As Will's panic-stricken mother, Ryder delivers a heart-breaking performance, bringing real agony to Joyce's desperation. Harbour's role as the weary police chief charged with finding him is equally compelling, and for not entirely dissimilar reasons as it's suggested he too understands the unique pain of losing a child. However, it's the young actors who carry a bulk of the emotional weight in the Stranger Things premiere, something they each pull off easily, bringing a real believability to their roles. From Will and his friends (Schnapp, Finn Wolfhard, Gaten Matarazzo, and Caleb McLaughlin) to the slightly older teenagers (Cara Buono, Charlie Heaton), all of the young cast feel like real kids, real people. Their performances are genuine, and it elevates the story at hand and gives a credibility to some of the truly bizarre happenings. Speaking of which, Brown's Eleven doesn't have a whole lot to do during the premiere, but she makes the most of her few scenes, earnestly portraying a lost, desperate girl one moment, and evoking a chilling menace the next. The transition is deceptively quick, and it may be the most terrifying part of the premiere, teasing the immensity of the strange power she possesses.
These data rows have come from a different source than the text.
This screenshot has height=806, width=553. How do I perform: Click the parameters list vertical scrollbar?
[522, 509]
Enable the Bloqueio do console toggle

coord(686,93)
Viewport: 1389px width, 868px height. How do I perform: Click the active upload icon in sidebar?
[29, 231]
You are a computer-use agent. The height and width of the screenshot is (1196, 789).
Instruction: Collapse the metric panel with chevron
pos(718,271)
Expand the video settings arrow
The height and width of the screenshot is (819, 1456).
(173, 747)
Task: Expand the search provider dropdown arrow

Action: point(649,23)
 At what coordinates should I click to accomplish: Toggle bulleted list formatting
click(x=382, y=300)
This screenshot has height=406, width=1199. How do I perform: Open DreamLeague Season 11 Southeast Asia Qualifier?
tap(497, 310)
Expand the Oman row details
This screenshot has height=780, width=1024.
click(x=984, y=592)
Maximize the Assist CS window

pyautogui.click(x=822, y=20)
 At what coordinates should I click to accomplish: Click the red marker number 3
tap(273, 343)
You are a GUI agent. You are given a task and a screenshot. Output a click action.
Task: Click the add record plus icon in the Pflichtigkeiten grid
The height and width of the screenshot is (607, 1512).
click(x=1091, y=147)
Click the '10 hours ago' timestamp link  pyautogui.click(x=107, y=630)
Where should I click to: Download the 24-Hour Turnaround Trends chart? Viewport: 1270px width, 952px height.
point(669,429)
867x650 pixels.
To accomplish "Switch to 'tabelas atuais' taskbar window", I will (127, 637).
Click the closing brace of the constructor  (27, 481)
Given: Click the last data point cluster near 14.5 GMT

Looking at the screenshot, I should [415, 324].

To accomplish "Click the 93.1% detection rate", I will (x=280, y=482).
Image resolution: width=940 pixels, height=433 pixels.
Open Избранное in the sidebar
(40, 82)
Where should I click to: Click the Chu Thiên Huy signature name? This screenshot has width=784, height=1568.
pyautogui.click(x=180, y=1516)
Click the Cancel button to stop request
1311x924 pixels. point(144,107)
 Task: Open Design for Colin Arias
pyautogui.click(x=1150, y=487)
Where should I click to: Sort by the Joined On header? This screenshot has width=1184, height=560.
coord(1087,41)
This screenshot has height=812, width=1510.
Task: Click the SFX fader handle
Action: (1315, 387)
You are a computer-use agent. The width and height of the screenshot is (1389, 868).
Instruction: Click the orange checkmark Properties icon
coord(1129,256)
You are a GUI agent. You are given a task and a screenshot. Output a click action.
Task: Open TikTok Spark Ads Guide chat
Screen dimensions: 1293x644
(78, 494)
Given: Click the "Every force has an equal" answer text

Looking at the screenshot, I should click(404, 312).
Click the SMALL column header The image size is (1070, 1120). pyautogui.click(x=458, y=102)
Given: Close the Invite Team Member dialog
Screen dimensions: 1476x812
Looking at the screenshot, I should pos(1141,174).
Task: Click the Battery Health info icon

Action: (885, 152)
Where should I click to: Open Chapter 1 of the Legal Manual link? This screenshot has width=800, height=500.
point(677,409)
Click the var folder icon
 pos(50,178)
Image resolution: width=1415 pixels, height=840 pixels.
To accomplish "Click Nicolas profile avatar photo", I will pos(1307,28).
Stranger Things is a spooky thriller presented with just enough of a 1980s pastiche it creates a mood which only heightens the horror. The nostalgia is palpable, but then so is the terror which is so multilayered, pulling at a number of primal fears. The premiere suggests the series will only continue ramping up the suspense, leaving Will's friends and family in the dark about his fate while slowly revealing the truth of Eleven's powers and the shadowy government agency's role in each case. Managing that, Stranger Things should prove captivating, the perfect show watch over these summer nights.

All episodes of Stranger Things are now available to stream on Netflix.